Trey Flowers’ 6-year old daughter has already experienced plenty of success during her father’s NFL career.
“She’s been fortunate to be at three Super Bowls. She has known that her daddy played for the Patriots,” Flowers said. “I just kind of hinted it to her: ‘What if daddy is a Lion? Do you like lions?’ “
Flowers’ daughter Skyler was apparently a bit skeptical, but the 25-year-old defensive end says her favorite color is blue. So that’s a start. The big question is whether there will be any more Super Bowls in Flowers’ future. The Detroit Lions have never been to one, but they can hope that the three free agents they introduced Thursday will bring them a step closer.
The Lions signed Flowers, cornerback Justin Coleman and tight end Jesse James.
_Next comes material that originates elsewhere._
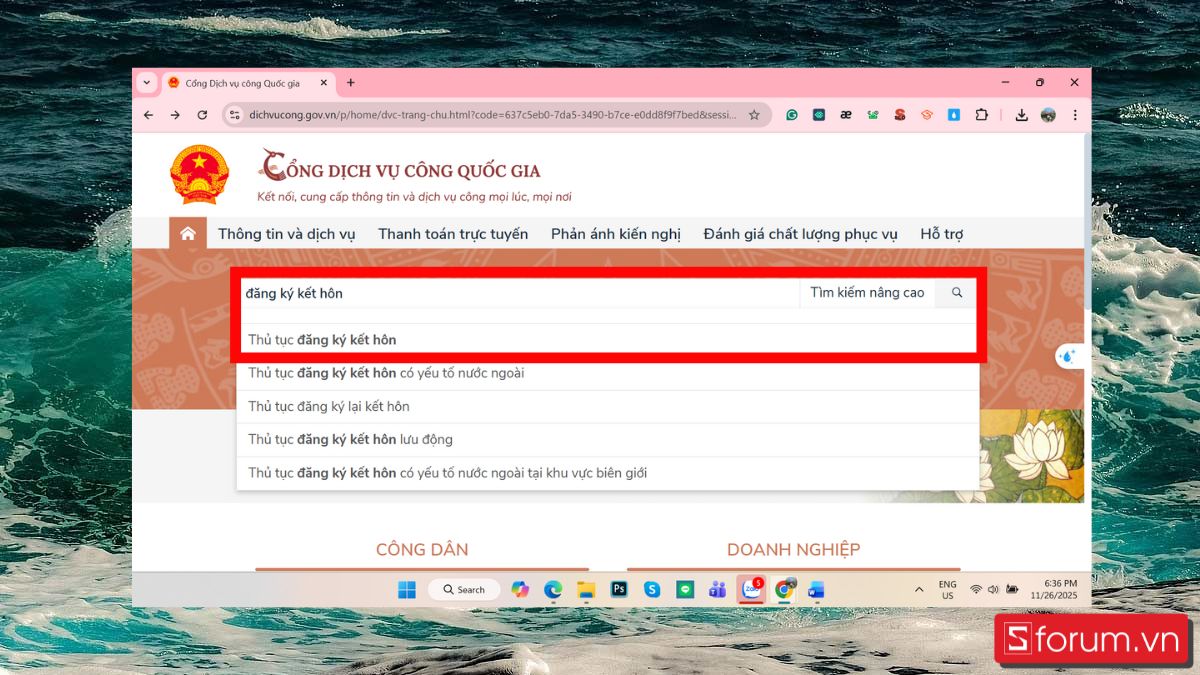1200x675 pixels.
Task: Click the Downloads icon in Chrome toolbar
Action: click(1021, 115)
Detroit needed an edge rusher like Flowers because the oft-injured Ziggy Ansah was on the open market after playing with the Lions on the franchise tag last year.
Like a lot of Lions, Flowers and Coleman have ties to the New England Patriots. Flowers had a career-high 7 ½ sacks last season for the Super Bowl champions and 21 over the last three years in New England. The Patriots drafted him in the fourth round out of Arkansas in 2015.
Flowers joins a defensive line that got a boost in the middle of last season when Detroit traded for tackle Damon Harrison . Flowers says he hopes he can blend in and be a good teammate.
“I think that’s very important — a new guy coming in, to just kind of gain the trust from his teammates and things before he kind of just comes in and act like he knows it all,” Flowers said.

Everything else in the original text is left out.